ERISA Class Actions
You Are Entitled To a Prudently Run Retirement Plan with Reasonable Fees
While most employees rely on employer-sponsored retirement or 401(k) plans as the primary source for retirement income, many never question whether the investment choices offered to them in their plans are appropriate or whether the fees charged are excessive. Unfortunately, employers frequently fail to fulfill their legal obligations to you when it comes to the selection of investment options or fees being charged to you and the plans.
The Employee Retirement Income Security Act of 1974 (“ERISA”) imposes numerous requirements on private (non-governmental) employers who sponsor employee benefit plans and persons who manage those plans and control their assets. ERISA sets minimum standards in the design of certain employee benefit plans, and among other things, imposes a fiduciary duty on employers, which means companies have the highest level of responsibility to act with loyalty in the best interests of employees. Plans should not be heavily weighted in proprietary funds offered by the financial services firms managing the plans. Employers must also ensure that all retirement plan fees and expenses are reasonable in relation to the services being provided and otherwise manage the plans prudently.
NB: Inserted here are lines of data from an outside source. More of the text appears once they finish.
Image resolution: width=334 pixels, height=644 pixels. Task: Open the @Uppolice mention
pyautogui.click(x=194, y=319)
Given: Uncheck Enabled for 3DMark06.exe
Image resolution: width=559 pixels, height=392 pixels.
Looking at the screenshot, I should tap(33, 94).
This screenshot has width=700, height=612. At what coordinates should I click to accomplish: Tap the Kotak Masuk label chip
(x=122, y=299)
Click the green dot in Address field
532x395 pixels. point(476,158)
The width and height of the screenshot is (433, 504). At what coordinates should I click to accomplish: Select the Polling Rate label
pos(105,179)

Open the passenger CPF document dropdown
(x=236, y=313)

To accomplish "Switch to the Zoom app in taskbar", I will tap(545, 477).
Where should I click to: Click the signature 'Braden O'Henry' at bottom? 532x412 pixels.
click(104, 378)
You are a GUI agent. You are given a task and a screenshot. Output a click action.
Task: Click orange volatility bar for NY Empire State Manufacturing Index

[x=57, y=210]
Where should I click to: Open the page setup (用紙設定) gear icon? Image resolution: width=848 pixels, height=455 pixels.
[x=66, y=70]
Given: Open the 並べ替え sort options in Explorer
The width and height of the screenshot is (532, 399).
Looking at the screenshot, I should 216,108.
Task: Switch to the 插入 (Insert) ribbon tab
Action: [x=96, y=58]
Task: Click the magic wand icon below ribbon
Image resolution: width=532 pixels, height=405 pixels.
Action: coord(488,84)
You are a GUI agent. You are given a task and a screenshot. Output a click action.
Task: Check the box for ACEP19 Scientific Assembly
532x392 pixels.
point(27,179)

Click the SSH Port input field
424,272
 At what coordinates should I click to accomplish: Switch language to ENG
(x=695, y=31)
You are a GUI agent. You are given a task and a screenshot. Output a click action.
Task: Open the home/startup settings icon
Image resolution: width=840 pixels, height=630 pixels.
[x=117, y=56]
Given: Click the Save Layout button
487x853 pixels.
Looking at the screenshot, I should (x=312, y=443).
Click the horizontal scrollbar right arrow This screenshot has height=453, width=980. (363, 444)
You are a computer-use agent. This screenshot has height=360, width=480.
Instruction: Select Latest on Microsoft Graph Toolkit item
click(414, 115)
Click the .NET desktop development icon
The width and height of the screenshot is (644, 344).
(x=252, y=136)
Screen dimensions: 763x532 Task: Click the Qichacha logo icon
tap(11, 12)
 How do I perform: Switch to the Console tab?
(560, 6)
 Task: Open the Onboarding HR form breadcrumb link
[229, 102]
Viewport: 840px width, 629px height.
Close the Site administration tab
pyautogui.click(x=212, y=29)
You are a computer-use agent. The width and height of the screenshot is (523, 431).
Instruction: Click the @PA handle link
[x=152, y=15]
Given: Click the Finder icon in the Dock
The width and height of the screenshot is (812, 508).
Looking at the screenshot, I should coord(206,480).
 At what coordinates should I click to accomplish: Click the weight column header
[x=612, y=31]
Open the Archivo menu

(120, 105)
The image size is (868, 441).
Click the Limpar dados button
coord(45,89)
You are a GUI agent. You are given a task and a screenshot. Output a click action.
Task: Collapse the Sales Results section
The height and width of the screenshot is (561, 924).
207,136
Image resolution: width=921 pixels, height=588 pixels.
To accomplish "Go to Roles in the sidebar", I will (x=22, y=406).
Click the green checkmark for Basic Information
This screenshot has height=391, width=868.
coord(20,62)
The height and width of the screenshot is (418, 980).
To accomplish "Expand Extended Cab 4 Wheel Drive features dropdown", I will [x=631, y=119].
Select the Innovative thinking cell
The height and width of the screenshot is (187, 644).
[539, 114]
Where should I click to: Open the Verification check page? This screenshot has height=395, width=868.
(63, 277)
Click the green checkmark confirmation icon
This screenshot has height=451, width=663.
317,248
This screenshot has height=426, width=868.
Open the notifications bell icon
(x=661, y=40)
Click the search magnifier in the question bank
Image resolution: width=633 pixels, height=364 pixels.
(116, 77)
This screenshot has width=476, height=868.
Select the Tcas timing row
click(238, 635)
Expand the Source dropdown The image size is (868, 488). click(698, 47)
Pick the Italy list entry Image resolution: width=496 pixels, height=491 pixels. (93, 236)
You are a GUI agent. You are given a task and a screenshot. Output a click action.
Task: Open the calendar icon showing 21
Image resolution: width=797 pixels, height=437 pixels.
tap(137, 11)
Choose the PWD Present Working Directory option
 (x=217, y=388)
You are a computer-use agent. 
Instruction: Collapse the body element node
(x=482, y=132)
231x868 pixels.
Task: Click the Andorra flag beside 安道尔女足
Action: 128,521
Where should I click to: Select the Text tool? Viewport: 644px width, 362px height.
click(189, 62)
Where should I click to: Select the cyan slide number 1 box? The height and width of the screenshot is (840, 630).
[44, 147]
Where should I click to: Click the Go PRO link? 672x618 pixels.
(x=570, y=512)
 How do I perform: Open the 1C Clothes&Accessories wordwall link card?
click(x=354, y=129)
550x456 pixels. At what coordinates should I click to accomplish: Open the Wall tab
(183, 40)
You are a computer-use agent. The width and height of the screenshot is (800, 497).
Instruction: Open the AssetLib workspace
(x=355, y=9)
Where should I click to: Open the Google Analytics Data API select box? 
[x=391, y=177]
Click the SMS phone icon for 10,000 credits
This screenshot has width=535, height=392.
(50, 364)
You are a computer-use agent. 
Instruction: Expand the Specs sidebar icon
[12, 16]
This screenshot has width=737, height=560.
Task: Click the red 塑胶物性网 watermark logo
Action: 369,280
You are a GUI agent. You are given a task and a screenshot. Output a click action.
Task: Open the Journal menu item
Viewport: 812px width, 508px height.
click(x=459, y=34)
Too often plan sponsors fail to protect their employees by allowing middlemen to deplete retirement plans through excessive fees. While many sponsors claim to absorb plan expenses, the majority do not. Instead, these excessive fees are passed on to the employees – hidden as percentages and buried in reports.
Bernstein Liebhard represents employees and retirees, and participants and beneficiaries of these plans when plan sponsors fail to ensure that retirement plan expenses and fees are reasonable and that investment options are proper.